Data for processing:
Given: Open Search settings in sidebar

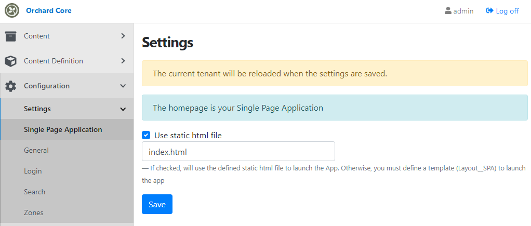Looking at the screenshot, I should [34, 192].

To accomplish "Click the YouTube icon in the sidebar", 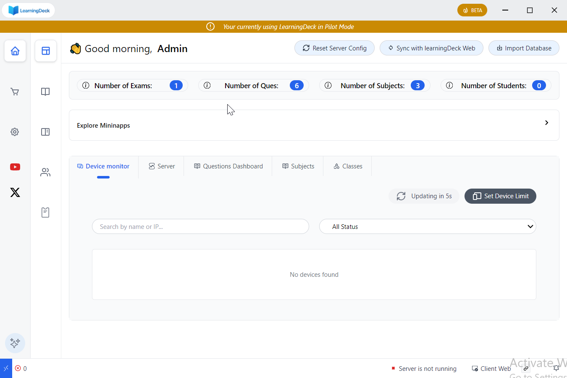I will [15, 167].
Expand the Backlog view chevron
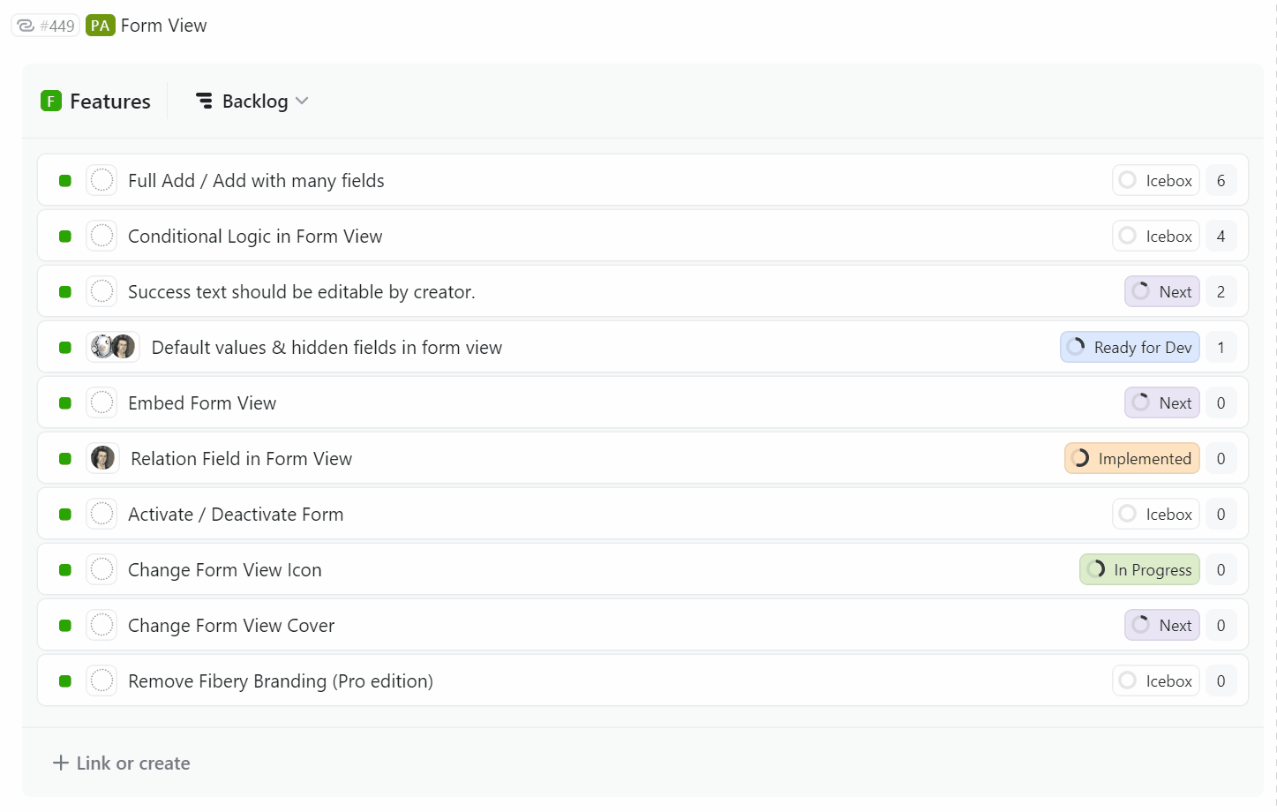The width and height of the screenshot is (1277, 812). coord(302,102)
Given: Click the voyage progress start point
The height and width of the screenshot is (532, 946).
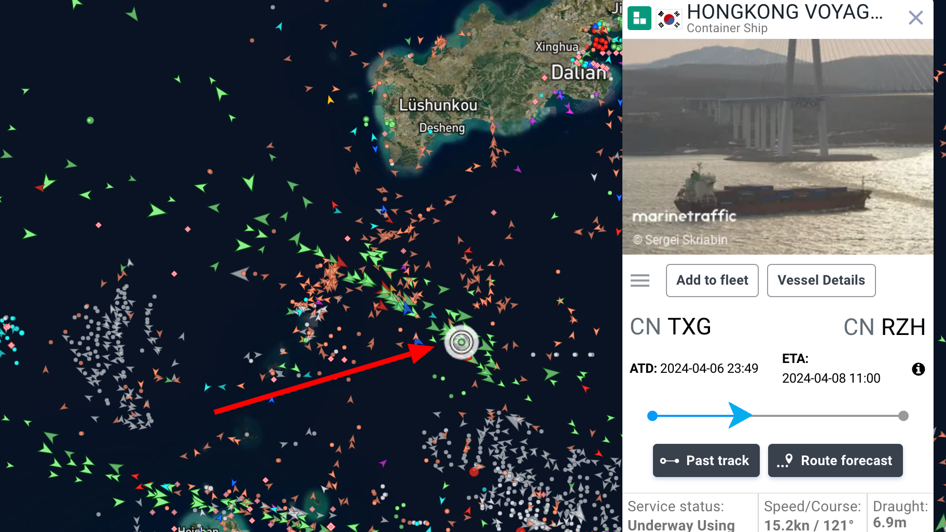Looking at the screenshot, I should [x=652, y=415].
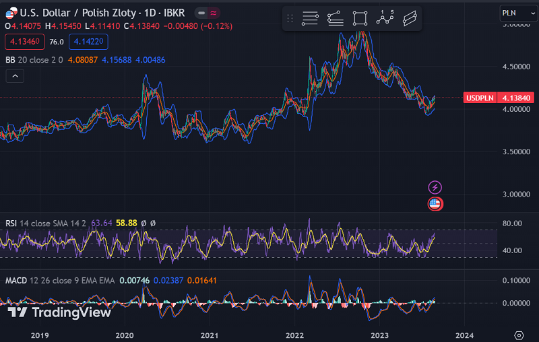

Problem to solve: After locating the line with "The height and" in the listing above, transcribe it and every line after it to the last, exactly, with no pictures.

Answer to this task:
The height and width of the screenshot is (532, 946).
Looking at the screenshot, I should [x=652, y=415].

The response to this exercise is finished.